Electrostatic transfer of sub-micron magnetic particles onto cantilevers using a focused ion beam system
Peter Sun, George R. Du Laney, Tim M. Fuchs, Tjerk H. Oosterkamp, Malcolm G. Thomas, and John A. Marohn

TL;DR
This paper introduces a focused-ion-beam-assisted electrostatic method for attaching magnetic nanoparticles to cantilevers, enabling precise, damage-minimized fabrication of custom magnetic tips for advanced microscopy.
Contribution
The authors develop a novel electrostatic transfer technique that allows precise, damage-minimized attachment of magnetic nanoparticles to cantilevers, expanding fabrication possibilities for magnetic resonance force microscopy.
Findings
Successfully transferred magnetic particles from 460 nm to 2.8 μm in size.
Enabled fabrication of various tip shapes, sizes, and materials previously unachievable.

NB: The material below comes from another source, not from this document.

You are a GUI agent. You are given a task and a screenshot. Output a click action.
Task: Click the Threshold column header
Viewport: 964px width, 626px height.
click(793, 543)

Confirmed minimal ion-beam damage through Monte Carlo simulations.
Abstract
In this paper, we present a focused-ion-beam-assisted method for preparing magnet tips for magnetic resonance force microscopy measurements. The method electrostatically transfers prefabricated magnetic nanoparticles to microcantilevers, achieving precise control over the magnet overhang past the cantilever leading edge while minimizing the fabrication damage to the leading edge of the tip magnet. We demonstrate successful fabrication of magnets ranging in size from 460 nm to 2.8 um. These magnets were affixed to two types of cantilevers: silicon cantilevers with a spring constant of 800 uN/m, and single-crystal silicon cantilevers with a spring constant of 30 uN/m. We show that the electrostatic transfer method enables a wide variety of tip shapes, sizes, and materials that were previously not possible with conventional fabrication methods. The transfer procedure allows us to…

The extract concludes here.